Les organisations ouvrières engluées dans le réformisme

Face à cette dégradation économique et sociale et à la montée de l'intégrisme qui en résulte, quelles sont les perspectives offertes aujourd'hui aux plus de 40 millions de travailleurs qui constituent la classe ouvrière industrielle en Inde ?

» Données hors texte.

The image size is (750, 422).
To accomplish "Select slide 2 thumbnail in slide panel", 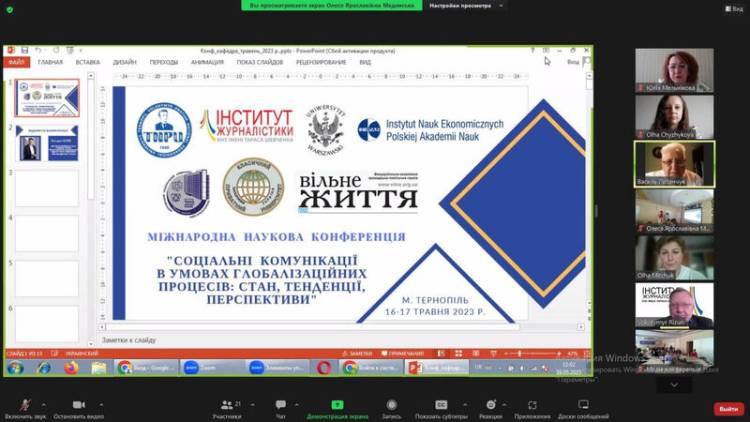I will [x=47, y=142].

D'un côté, il y a les organisations présentes au sein même de cette classe ouvrière, à commencer par le mouvement syndical. Sans doute, là aussi, l'intégrisme hindou est présent, avec sa centrale BMS (Bharathya Mazdoor Sangh - Ligue des prolétaires indiens) qui compte plus d'un million de membres. Mais il reste surtout limité aux cols blancs. La plus importante des centrales syndicales reste celle liée au Parti du Congrès qui, malgré ses plus de quarante ans de pouvoir, semble garder ainsi un reste de prestige de l'époque où il luttait contre le colonialisme. A côté, les centrales liées au mouvement socialiste et aux partis communistes regroupent près de la moitié des ouvriers syndiqués et continuent à se placer, au moins en parole, sur le terrain de la lutte pour la défense des intérêts des travailleurs.

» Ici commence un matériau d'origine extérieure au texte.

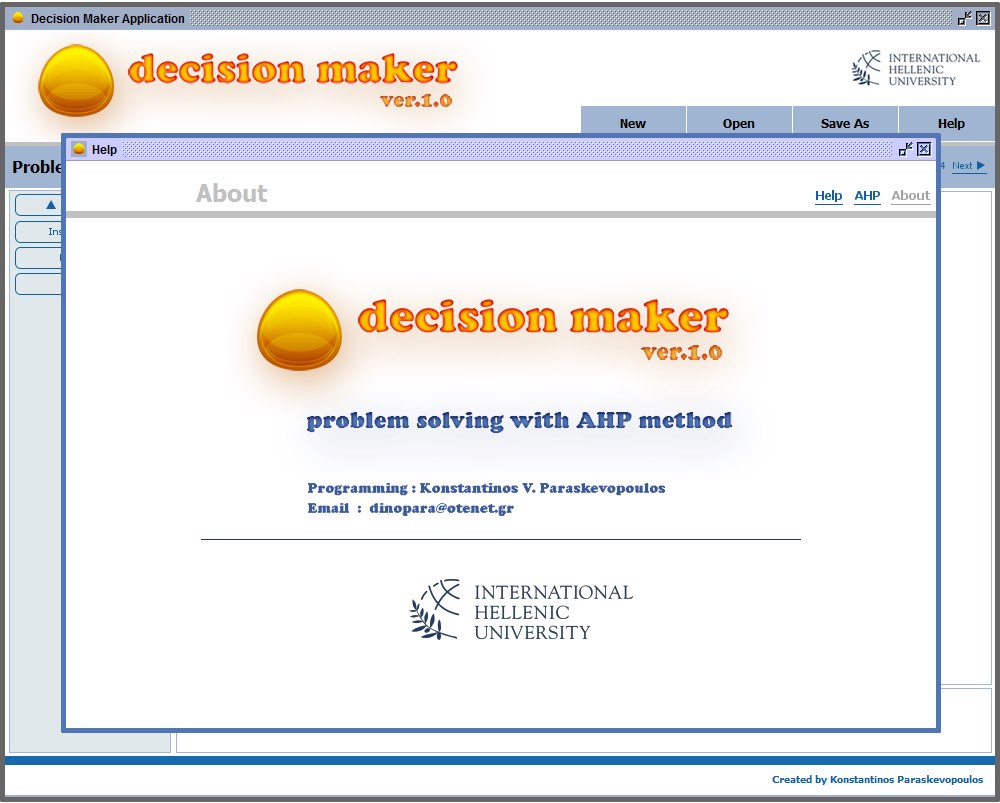1000x803 pixels.
Task: Select the About tab link
Action: pos(910,196)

Mais ce mouvement syndical est profondément bureaucratisé, aussi corrompu que le monde politicien auquel il est lié, et étroitement intégré dans les rouages de l'appareil d'État. Les autorités coloniales avant l'indépendance, puis le Parti du Congrès, ont développé un cadre juridique contraignant et répressif dans lequel, en échange de quelques avantages, les appareils syndicaux ont pour fonction de faire régner l'ordre dans les usines.

Pour l'essentiel, toutes les centrales syndicales se plient au jeu légaliste. Depuis dix ans, face aux attaques contre la classe ouvrière, les dirigeants syndicaux n'ont rien d'autre à offrir que le recours aux tribunaux du travail. Et il est significatif que la plus importante des grèves qui se soit déroulée durant cette période, celle de 220 000 ouvriers des textiles de Bombay qui dura plus d'un an en 1982-1983, ait été dirigée de bout en bout par un politicien en mal d'aventures tandis que les centrales syndicales traînaient les pieds derrière le mouvement, quand elles ne s'y opposaient pas ouvertement.

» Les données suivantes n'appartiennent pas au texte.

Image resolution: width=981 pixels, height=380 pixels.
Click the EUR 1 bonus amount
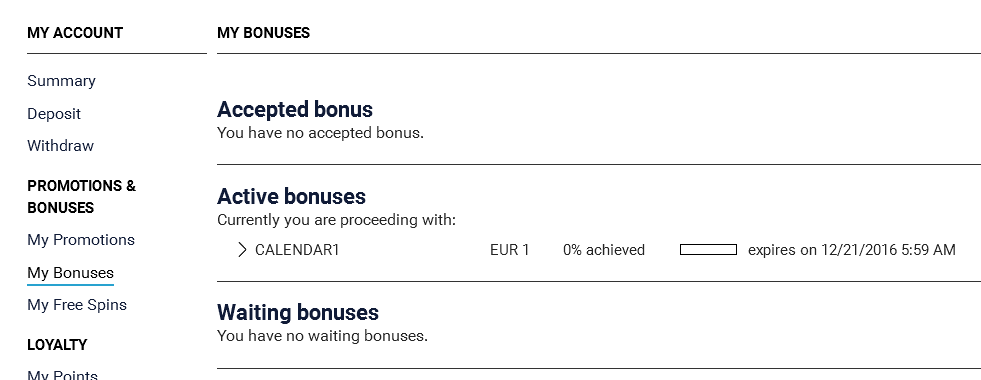[509, 250]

En tout état de cause, face à une situation qui exigerait une contre-offensive radicale de la classe ouvrière, ces bureaucrates syndicaux n'opposent guère plus que des jérémiades et leur anxiété de conserver la protection de l'État pour les quelques maigres privilèges dont jouissent leurs appareils.

D'un autre côté, il y a également des partis politiques qui se réclament de la classe ouvrière, de la lutte de classe et même du communisme. Le mouvement communiste a d'ailleurs su faire preuve de radicalisme dans le passé. De 1946 à 1952, il a par exemple dirigé la lutte de plus de trois millions de paysans pauvres du Telengana, dans le centre du pays, contre la dictature féodale des grands propriétaires. Le parti communiste d'alors se montra non seulement capable de s'appuyer sur la mobilisation des masses pauvres, mais aussi de recourir à la lutte armée contre la répression de l'État.

Par la suite, ce fut grâce au prestige acquis dans ces luttes radicales que le parti communiste se retrouva au pouvoir dans plusieurs États de l'Union, en particulier au Kerala à partir de 1957 puis, dix ans plus tard, au Bengale, le troisième État indien, centré autour du grand port industriel de Calcutta. Entre temps, une série de scissions s'étaient produites dans ses rangs, conduisant en particulier à la formation du Parti Communiste Indien, du Parti Communiste Indien (Marxiste) et du Parti Communiste Indien (Marxiste-Léniniste). Ce fut le PCI (M) qui conserva la direction du Kerala et du Bengale, avec le soutien et la participation du PCI.

Une fois arrivés au pouvoir, le PCI et le PCI (M) offrirent une image qui n'eut désormais plus rien à voir avec leur radicalisme passé. Au Bengale, on les vit aussitôt participer à la féroce répression contre l'insurrection paysanne des Naxalites et contre le PCI (ML) qui la dirigeait (celui-ci ne devait d'ailleurs jamais s'en relever). Non seulement ils réprimèrent ces mêmes paysans pauvres qui les avaient élus, mais ils abandonnèrent peu à peu le terrain des réformes dans les campagnes pour capituler complètement devant les grands propriétaires à partir de 1981.

On vit également le PCI et le PCI (M) participer aux combinaisons politiciennes les plus douteuses, parfois avec le Parti du Congrès, parfois contre lui avec des partis nationalistes ou religieux, y compris avec les intégristes hindous. Et lors de l'état d'urgence décrété en 1975-1977 par Indira Gandhi, on les vit renoncer à lutter contre la répression qui jetait en prison des milliers de leurs propres militants et des dizaines de milliers de syndicalistes, de peur de perdre leurs positions dans l'appareil d'État et les municipalités du Bengale.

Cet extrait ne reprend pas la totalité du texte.